I am working on the RNA-seq data of Desulfovibrio alaskensis . I was able to run until the Featurecounts stage and ended up with an error in Deseq2 results. Below are the error, FYI, I am using publicly available RNA seq datasets by uploading the SRR accession number in Galaxy. It would be great if you could help me with this.
Fatal error: An undefined error occurred, please check your input carefully and contact your administrator.
Tool generated the following standard error:
it appears that the last variable in the design formula, ‘Dvh’,
has a factor level, ‘Control’, which is not the reference level. we recommend
to use factor(…,levels=…) or relevel() to set this as the reference level
before proceeding. for more information, please see the ‘Note on factor levels’
estimating size factors
Error in checkForExperimentalReplicates(object, modelMatrix) :
The design matrix has the same number of samples and coefficients to fit,
so estimation of dispersion is not possible. Treating samples
as replicates was deprecated in v1.20 and no longer supported since v1.22.
Calls: DESeq … estimateDispersions → .local → checkForExperimentalReplicates
Thank you and Regards
How many samples do you have? DESeq2 requires replicates since v1.22
The data doesn’t have replicates. I am analyzing the publicly available data to train a machine learning tool. So, I believe I might need to use only data with replicates.
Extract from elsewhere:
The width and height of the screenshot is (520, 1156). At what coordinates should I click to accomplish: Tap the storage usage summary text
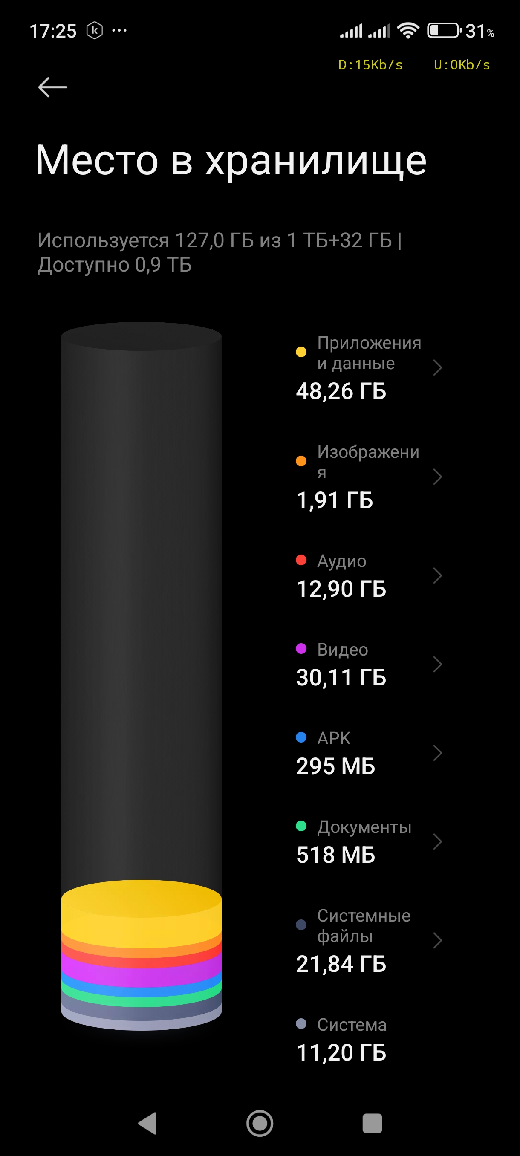(220, 252)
Please confirm.
“The design matrix has the same number of samples and coefficients to fit, so estimation of dispersion is not possible.” Please suggest your thoughts to overcome this.
Thank you very much for your reply
how many samples do you use for DESeq2? Current versions of DESeq2 require replicates.
If you don’t have replicates, either switch to an old version (before v1.22) or try tools from Cufflinks package. Version of a tool in Galaxy can be selected in the top right corner (three boxes icon) during the job setup. The best option is replicates.
Hope this helps.
Thank you very much foR the clarification on replicates. Also, could you please comment on the design matrix that has the same number of samples and coefficients to fit? I see that I have an issue with the HISAT2 file. Among the columns in the HISAT2 result, both MPOS and ISIZEcolumns had only zeros for all the genes. When I used the same GALAXY pipeline last month I had several numbers in these columns where I ended up with good results. I am skeptical that may HISAT2 BAM file has some issues and it is reflected in DESEQ2 error.
I can share the history if you want to take a look. Please send me your email ID.
It would be great if you could help me with this.